Part of the problem with the technology of university video-conferencing has been the alienating wedge it seems to shove between lecturer and student. One recently published study from Laval University in Quebec City, which tried to measure the traditional classroom's effectiveness against the electronic one, came up with a result that sounds odd but proves to be typical of student reaction to video-conferencing. While the remote students scored better in end-of-semester exams than those who were in the same room as the lecturer, they made it clear they were so unsatisfied with the class and its technology that they did not wish to repeat the experience.

Willis says it is vital that everyone feels as comfortable as possible with the technical set-up, and that professors change their methods so that the teaching and not the tools are to the fore. "The most effective technology is transparent to the outcome," Willis says. One of the ways to help students feel at ease with the technology is to make initial contact with students before anything goes over the airwaves. He tries to meet his students one-to-one at the beginning of the semester, which usually means a 400-mile drive across rural Idaho.

At the McGill lecture, one student said putting a television in the classroom turns the student into an inactive viewer. Others admitted they were too intimidated to press the question button in front of them for fear of the close-up shot that follows.

There have been successes, though. Even the most vociferous opponents of distance education - such as David Noble, a professor of history at Toronto's York University who wrote a series of internet papers known as Digital Diploma Mills - believe that rural communities have benefited from tools such as video-conferencing - insofar as it is their only choice at the moment. The Commonwealth of Learning, a Vancouver-based international education agency that lends support to developing nations, has had some successes with video-conferencing.
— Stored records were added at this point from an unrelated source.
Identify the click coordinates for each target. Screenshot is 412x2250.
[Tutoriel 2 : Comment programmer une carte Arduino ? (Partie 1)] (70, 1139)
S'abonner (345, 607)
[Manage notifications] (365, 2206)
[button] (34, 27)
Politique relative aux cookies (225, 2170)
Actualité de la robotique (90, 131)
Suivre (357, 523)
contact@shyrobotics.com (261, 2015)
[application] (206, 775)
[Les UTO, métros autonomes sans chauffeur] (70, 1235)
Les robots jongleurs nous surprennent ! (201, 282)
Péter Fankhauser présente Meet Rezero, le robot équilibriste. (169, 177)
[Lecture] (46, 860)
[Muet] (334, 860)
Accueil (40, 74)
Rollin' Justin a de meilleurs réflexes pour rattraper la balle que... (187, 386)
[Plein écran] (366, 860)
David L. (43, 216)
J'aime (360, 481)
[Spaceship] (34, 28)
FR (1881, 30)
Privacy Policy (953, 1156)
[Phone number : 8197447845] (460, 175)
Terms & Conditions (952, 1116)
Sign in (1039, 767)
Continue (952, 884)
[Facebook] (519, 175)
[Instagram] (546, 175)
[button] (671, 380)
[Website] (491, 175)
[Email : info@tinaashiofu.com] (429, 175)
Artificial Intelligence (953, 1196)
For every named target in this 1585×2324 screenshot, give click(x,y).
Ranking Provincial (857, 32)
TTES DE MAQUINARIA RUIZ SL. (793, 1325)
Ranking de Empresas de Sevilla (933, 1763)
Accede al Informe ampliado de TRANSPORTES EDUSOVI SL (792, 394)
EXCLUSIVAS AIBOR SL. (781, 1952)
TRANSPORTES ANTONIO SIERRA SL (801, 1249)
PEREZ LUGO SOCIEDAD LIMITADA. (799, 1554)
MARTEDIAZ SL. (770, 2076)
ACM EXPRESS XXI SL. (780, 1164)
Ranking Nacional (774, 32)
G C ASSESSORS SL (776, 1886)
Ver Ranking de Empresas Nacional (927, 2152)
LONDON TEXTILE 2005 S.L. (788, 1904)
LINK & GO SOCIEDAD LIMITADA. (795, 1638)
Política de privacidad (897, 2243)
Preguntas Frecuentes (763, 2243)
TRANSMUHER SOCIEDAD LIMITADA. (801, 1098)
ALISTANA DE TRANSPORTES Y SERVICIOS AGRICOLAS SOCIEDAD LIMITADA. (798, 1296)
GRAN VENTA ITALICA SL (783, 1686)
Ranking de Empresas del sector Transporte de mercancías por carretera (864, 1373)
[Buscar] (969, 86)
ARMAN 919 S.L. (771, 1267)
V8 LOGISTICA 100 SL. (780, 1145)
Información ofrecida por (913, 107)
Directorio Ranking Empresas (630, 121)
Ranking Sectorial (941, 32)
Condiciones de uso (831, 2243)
David Walker, who implements CoL's educational technologies, says many aboriginal people, whose culture is very visual, have found success with video-teaching, including the Tanami in Australia.

In Canada, video-conferencing has found proponents in the far-flung regions. Two isolated small French-speaking colleges have also benefited from the technology. Others, such as Montreal's Concordia University, have found themselves using the technology mostly to set up career and placement interviews with potential employers outside the city. Scores of other universities have a smattering of video-conferencing classes.

But Amanda Sheedy, at the end of her class at McGill, felt cheated by the experience that had just brought her teacher's image from the agricultural campus 40 minutes away to her downtown campus. "The time to meet with your teacher is already so small. The one opportunity to have contact is here. And they are depriving us of that."